Outside, the March temperatures were in the teens, the wind was biting and a light snow swirled beneath a crescent moon.
But inside a packed ballroom in the Saratoga Hilton Friday night, Auburn teacher Joe DeCarlo received a warm and hearty burst of applause for receiving NYSUT’s Unsung Hero award at the biennial Health and Safety Conference.
DeCarlo, a member of the Auburn Teachers Association, came to his first Health and Safety Conference in 2015, when the last one was held. He was so fired up about what he learned that he went back to his school district ready to roll up his sleeves. DeCarlo realized that his district did not have a health and safety committee, even though it is required by law.
He started an ATA health and safety committee, which he now chairs, and then a district-wide committee involving staff, members of other unions, administrators, and teachers. He is co-chair of that committee.
“The district is now addressing long-standing issues,” he said, including rodents, ventilation problems and temperature extremes. He was also able to prove that by OSHA standards, faculty required a certain number of toilets, separate from students, and those were provided.
Holding up his new plaque, a smiling DeCarlo said that “The training and learning is the real award.”
In his new role on the health and safety committee, he put together a survey of union members to see what teachers concerns were. Their #1 concern is air quality and temperature, he said.
He installed uniform thermometers in classrooms with specific issues; they register humidity and temperature levels. In one building, one classroom was 56 degrees while another was 86 degrees. In one wing of a school, where four kindergarten classes are located, the temperature was 88 degrees.
“Our littlest ones were experiencing high extremes,” he said.
He urged union members to collect data for NYSUT, which is tracking temperature disparities to advocate for a law that would limit upper temperature extremes. Participants are asked to collect temperatures in September and again in May and June for a two-week period. Information can be found at www.nysut.org/healthandsafety. For further information, contact Wendy Hord, NYSUT health and safety specialist, at email@example.com.
The second biggest concern is his district, mirrored in some other schools as well, is failure to fill positions when someone is sick.
“It’s chronic,” said DeCarlo, who is an executive officer of the ATA.
When teachers are out and a substitute is not hired, general education teachers are pulled out of their classes to school special education students, and vice versa.
“So, we’re absent when we’re not,” said DeCarlo, a special education teacher.
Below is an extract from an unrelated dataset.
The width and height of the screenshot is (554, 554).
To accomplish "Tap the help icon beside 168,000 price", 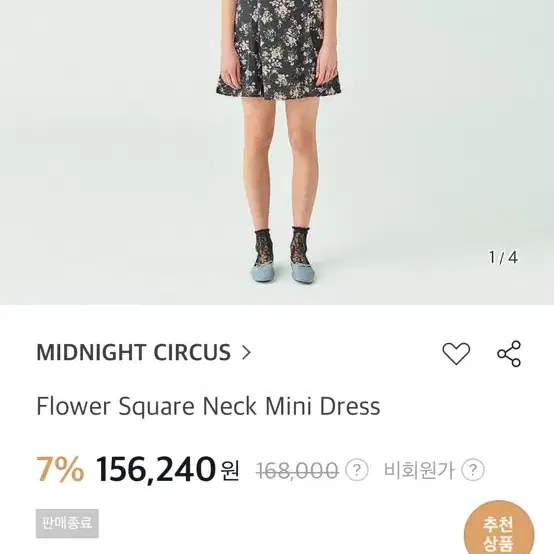I will point(356,470).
When maintenance staff is absent and no one is there to fill in for their duties, cleanliness of the school is impacted. Social workers, school psychologists, occupational, physical and speech therapists are automatically not replaced when they are unavailable due to sickness or professional development, he said.
“This is a huge disruption in service,” DeCarlo said. He hopes to organize a think tank to find solutions to this problem.
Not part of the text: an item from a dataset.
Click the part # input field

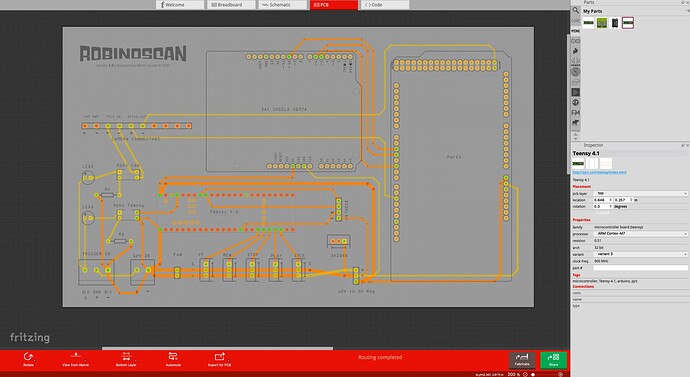pyautogui.click(x=640, y=267)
Pumped up by his new role as health and safety advocate for his peers back in Auburn, DeCarlo told the crowd that “communication and connection are the source of our strength…Our real strength is unity. It’s not enough to tell it like it is. You must work to make it like it should be.”
The Unsung Hero award was created by NYSUT in 2009 to honor union members who identify problems in the workplace, institute green initiatives, and manifest healthy environments at work.
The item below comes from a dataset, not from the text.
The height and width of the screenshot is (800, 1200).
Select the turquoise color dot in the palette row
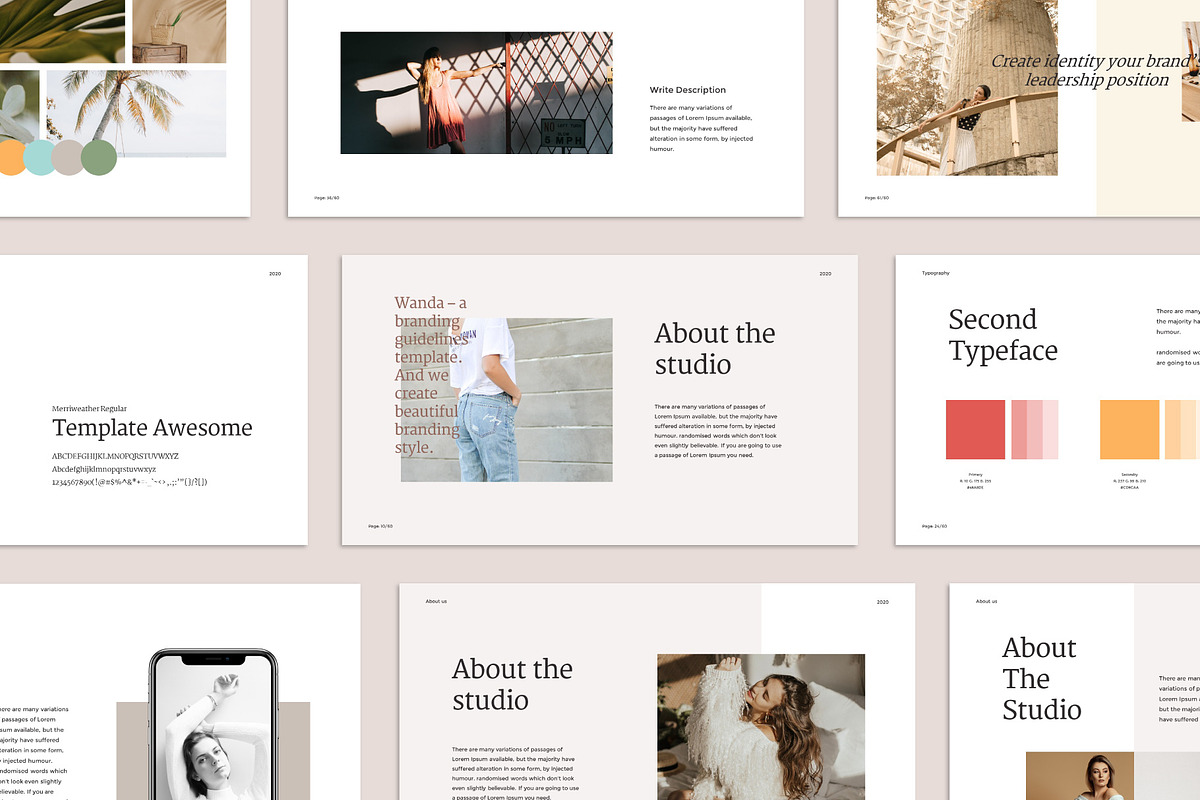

“If we don’t care about health and safety, lives get lost,” said Paul Pecorale, NYSUT vice president who oversees the health and safety constituency. Labor unions are the organizations that made health and safety a foundation for workers, he said, urging local unions to create a health and safety contact in every building.
“We are still here and we still matter,” Pecorale said.
Sessions at the two-day conference include best practices in delivering mental and behavioral health services; advocating for injured workers; workplace bullying and harassment; cyberbullying; indoor air quality; grading your workplace violence plan; and student trauma and its impact on the school environment.
Darryl Alexander, director of the American Federation of Teachers health and safety department, told the participants in a keynote address that in a 2015 AFT Quality of Life survey developed by teachers and paraprofessionals, 35,000 educators responded within one week. She said 73 percent of responders said they were stressed every day on the job; 30 percent reported being bullied routinely; and 23 percent suffered from three or more stress-related illnesses.
Common ailments of educators include asthma, sinusitis and chronic bronchitis, caused by “really bad schools and working conditions,” she said. Poor indoor air quality is often the culprit. Unions are making these illnesses known.
“We’ve also made it visible that teachers have a prevalence of voice disorders, bladder issues, and asthma. We’ve made it clear these conditions are not just part of the job,” she said.
Alexander will be retiring in several months, and the group gave her rousing applause and presented her with a gift for her dedication and passion for health and safety, as well as her consistent commitment to NYSUT members as a speaker, national liaison, and advocate.